手厚さ、スピード感が日本と段違い。アメリカの支援金給付事情

 

(3)個人事業主もしくは従業員500人以下の中小企業

中小企業に対する救済措置もある。連邦政府が決議済みの2兆ドル(220兆円)の景気刺激策の一部で(上述の個人給付金もここから支出)、米国中小企業庁(SBA)主導で支援されるものだ。

主に2種類あり、1つはEconomic Injury Disaster Loan Program(通称EIDL)。これ、細かい申請内容はあるけど、大注目された理由は最大1万ドルが承認後3日以内に支払われ、かつ返済不要という点。申請は早い者勝ち。しかもローンという名前なのに返済不要ということで、今回の新型コロナで何かしら収益減になった企業はこぞって申請している。
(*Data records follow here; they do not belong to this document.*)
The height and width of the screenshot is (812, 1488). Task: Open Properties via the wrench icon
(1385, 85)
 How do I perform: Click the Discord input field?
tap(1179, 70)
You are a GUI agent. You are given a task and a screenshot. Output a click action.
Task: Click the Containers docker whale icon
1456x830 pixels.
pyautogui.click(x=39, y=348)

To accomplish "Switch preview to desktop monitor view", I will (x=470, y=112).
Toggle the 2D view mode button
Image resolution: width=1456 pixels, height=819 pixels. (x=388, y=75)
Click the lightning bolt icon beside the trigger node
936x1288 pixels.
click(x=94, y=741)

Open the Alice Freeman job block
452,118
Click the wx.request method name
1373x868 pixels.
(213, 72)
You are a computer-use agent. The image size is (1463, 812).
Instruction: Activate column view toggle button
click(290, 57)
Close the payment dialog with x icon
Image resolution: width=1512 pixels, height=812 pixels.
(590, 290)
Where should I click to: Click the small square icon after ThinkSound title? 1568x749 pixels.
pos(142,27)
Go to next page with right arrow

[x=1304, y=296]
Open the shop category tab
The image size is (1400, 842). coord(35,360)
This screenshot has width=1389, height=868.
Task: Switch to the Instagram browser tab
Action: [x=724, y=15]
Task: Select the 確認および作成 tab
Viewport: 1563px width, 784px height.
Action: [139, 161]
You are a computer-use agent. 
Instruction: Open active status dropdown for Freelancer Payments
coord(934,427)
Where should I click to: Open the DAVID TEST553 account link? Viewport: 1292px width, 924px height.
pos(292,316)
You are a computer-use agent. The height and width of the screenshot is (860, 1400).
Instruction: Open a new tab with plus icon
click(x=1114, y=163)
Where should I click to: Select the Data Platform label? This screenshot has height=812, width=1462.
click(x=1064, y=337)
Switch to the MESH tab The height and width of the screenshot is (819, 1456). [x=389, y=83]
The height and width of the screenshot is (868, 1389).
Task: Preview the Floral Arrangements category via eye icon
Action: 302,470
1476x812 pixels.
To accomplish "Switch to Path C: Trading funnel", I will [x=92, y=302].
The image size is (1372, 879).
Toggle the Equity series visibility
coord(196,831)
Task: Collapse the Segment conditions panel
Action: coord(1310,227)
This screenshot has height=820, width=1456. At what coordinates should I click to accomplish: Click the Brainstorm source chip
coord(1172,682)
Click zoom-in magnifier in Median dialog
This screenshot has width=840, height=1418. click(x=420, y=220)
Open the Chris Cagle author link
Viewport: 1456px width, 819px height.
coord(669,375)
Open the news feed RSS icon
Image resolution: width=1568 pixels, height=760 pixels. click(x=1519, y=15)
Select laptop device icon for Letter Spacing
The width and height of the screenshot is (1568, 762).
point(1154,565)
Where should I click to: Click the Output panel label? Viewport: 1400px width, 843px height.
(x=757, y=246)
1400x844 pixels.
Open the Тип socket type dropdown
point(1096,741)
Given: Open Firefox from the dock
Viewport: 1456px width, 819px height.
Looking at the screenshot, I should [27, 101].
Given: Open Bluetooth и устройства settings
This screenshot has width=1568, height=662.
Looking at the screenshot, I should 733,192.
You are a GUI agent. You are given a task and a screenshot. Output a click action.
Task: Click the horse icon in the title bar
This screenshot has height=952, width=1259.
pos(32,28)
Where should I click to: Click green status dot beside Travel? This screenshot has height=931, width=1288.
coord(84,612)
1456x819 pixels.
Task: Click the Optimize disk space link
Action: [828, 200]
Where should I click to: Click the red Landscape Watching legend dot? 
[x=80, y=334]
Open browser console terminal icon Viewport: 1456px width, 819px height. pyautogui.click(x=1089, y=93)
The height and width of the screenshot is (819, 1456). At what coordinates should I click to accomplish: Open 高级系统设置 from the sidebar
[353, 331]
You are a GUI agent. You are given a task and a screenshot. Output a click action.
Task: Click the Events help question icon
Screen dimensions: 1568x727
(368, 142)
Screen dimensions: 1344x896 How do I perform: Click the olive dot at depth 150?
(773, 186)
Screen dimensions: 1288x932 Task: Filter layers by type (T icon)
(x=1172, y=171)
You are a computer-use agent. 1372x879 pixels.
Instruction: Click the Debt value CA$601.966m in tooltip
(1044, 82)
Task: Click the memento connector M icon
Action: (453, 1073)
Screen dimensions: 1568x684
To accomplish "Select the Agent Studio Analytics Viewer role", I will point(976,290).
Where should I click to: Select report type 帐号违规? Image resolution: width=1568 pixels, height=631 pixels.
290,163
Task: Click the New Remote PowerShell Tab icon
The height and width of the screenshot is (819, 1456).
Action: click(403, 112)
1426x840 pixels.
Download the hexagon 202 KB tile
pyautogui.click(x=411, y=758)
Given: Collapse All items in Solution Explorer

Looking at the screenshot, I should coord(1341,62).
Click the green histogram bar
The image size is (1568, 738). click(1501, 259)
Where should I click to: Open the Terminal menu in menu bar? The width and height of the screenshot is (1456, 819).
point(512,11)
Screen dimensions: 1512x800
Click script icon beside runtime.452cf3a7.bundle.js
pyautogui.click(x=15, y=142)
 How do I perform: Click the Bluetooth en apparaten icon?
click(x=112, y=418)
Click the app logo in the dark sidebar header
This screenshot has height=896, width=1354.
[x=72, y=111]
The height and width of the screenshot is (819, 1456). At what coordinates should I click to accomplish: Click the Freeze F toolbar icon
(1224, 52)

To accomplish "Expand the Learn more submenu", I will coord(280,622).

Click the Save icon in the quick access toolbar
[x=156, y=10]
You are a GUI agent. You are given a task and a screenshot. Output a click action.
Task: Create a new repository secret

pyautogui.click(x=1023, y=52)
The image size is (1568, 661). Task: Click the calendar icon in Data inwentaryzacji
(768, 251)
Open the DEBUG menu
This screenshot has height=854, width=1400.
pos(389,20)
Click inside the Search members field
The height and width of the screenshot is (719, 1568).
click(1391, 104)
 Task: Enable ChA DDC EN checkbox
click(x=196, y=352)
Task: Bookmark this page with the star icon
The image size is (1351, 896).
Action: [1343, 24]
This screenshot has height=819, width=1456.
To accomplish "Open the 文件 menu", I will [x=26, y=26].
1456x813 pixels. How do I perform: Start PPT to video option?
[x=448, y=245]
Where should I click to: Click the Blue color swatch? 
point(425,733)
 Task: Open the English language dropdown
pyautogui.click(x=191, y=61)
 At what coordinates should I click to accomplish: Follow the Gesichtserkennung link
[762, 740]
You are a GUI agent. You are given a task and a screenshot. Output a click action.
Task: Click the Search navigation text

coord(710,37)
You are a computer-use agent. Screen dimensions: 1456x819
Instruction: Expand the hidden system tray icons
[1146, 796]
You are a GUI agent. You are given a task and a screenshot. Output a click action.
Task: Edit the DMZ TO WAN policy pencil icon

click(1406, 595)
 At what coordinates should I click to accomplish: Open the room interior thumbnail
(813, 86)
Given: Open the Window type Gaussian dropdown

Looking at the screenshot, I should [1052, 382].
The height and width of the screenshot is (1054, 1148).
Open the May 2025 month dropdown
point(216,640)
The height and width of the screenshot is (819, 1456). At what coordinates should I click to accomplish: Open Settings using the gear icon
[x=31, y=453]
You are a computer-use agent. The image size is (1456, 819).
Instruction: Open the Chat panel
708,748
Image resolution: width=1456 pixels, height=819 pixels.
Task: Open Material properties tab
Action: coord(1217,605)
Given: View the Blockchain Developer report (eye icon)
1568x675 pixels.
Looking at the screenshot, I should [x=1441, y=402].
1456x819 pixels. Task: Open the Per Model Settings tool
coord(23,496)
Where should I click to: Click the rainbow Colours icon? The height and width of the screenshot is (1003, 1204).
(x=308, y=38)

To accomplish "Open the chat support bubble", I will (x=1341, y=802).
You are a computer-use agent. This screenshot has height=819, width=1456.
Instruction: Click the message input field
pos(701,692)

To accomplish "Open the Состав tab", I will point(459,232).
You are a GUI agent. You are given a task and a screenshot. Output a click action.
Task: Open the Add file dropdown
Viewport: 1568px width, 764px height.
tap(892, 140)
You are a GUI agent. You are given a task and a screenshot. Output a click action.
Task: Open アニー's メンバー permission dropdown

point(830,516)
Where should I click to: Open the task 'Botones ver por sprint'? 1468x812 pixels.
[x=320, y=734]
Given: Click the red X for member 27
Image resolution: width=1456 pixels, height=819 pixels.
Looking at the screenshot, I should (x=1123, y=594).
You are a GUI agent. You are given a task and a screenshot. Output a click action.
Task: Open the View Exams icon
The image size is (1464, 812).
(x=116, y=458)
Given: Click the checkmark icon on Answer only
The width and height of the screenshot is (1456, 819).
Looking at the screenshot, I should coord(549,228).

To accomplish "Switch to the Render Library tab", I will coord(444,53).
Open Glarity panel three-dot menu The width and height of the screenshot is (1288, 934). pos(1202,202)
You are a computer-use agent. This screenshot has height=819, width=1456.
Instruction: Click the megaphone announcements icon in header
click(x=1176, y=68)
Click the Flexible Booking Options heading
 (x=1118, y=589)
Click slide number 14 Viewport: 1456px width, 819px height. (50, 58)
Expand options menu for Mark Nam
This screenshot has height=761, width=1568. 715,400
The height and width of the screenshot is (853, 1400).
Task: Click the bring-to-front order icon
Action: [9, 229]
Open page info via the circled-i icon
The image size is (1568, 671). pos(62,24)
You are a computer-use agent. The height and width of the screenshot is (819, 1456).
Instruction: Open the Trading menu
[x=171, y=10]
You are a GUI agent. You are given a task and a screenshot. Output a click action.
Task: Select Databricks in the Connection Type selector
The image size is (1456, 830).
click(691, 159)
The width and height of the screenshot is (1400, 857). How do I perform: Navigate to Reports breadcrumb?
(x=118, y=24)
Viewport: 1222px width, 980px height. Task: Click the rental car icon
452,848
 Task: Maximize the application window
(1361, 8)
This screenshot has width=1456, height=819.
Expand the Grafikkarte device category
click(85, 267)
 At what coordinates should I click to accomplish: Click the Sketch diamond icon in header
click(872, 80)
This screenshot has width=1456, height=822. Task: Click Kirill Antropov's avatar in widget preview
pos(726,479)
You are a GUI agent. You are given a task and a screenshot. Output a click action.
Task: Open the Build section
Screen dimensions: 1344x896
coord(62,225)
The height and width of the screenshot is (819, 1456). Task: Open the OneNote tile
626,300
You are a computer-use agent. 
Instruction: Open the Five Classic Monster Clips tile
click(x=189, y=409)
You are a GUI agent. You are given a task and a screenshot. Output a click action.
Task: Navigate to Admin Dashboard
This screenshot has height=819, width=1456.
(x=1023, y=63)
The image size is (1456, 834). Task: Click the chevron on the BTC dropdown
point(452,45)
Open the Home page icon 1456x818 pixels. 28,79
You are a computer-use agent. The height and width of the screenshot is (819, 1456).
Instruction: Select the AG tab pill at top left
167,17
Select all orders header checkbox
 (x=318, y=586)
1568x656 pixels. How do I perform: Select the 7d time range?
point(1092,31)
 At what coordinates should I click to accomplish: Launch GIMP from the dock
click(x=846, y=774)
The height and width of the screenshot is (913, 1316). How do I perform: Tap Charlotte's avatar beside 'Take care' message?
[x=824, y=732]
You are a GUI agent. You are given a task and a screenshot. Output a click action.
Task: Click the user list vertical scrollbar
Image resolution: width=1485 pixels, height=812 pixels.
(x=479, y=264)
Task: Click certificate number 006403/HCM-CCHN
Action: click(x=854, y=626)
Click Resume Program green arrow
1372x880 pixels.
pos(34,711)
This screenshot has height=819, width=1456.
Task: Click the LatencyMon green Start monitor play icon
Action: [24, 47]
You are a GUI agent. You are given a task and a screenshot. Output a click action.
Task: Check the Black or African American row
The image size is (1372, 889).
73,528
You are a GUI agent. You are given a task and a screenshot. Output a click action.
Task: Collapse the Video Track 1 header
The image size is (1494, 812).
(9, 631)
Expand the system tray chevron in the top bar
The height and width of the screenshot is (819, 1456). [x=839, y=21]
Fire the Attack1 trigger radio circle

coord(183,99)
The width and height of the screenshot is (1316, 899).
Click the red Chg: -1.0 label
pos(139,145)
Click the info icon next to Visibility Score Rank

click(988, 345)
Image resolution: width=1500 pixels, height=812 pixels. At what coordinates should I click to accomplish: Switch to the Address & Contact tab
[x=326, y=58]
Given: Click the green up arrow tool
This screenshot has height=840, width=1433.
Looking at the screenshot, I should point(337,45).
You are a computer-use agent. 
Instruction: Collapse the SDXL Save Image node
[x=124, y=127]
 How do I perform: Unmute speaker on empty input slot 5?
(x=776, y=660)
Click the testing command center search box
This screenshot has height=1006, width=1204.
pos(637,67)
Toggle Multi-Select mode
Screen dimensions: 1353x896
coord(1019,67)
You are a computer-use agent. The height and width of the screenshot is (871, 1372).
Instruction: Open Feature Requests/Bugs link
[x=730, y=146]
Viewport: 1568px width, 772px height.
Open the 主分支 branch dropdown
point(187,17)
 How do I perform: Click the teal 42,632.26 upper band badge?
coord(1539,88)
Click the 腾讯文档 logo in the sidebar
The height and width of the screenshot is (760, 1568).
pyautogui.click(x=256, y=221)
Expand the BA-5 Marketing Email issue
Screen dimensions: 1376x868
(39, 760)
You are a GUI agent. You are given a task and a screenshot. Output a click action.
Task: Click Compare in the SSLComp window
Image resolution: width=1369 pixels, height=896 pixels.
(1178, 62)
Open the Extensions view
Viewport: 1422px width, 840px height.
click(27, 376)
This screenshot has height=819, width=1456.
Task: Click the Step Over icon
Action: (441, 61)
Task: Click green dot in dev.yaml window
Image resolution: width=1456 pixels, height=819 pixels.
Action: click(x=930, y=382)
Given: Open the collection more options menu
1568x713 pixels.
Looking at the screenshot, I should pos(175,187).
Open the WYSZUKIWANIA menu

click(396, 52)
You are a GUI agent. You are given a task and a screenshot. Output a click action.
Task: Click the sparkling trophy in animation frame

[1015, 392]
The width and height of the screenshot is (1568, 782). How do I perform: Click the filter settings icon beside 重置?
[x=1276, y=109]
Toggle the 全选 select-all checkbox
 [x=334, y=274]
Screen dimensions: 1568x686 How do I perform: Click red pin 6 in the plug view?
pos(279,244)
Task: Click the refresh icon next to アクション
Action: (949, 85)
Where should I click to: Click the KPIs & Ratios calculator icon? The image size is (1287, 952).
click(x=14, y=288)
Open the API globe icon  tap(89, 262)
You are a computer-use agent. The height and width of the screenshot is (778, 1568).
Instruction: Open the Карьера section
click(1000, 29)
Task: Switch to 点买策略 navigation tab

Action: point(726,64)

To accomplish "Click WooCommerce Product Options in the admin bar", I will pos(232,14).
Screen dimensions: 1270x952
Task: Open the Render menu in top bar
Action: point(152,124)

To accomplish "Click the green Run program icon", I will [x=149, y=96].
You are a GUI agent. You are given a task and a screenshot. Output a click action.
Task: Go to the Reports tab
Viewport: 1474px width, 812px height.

しかも申請時に必要な情報は、決済情報などは不要で、企業名や従業員数といった基本情報だけ。ローンなのに審査も何もない。多くのメディアやファイナンシャル・アドバイザーによる解説が出ていたが、当たり前のように問題発生。当然のことながら申し込みは殺到。早々に受付を打ち切り、SBAは、「申請多数のため資金が枯渇したので従業員1人につき1000ドルの給付にする」と4月なかばごろに発表し、大混乱となった。

そりゃそうだ。収入が激減し、従業員の解雇を迫られている企業にとって1000ドルで従業員を雇うことはできないし、オフィスや店舗家賃の少しの足しにしかならないのだから。結果的に一部の企業に支払いはあったものの、資金枯渇のため停止。

その後、4月20日に4500億ドル(約48兆円)規模の追加対策が決まり、支払いは再開。知人で申請したという会社にも支払いが入ったと連絡があった。
米、4500億ドルの追加対策発動へ 雇用維持へ財政第4弾

企業向けの支援策はもう1つある。通称PPPと呼ばれている、Paycheck Protection Program。これは主に失業者対策がメインの支援で、従業員500人以下の企業の場合、最大1,000万ドルのローンを提供するもの。しかも従業員を維持し、SBAが認めれば全額返済免除となる。

金額も大きいので、この申請には決算書など準備が必要。すでに準備している企業は多いようで、こちらもかなりの数の企業が申請し、早速、振り込まれている。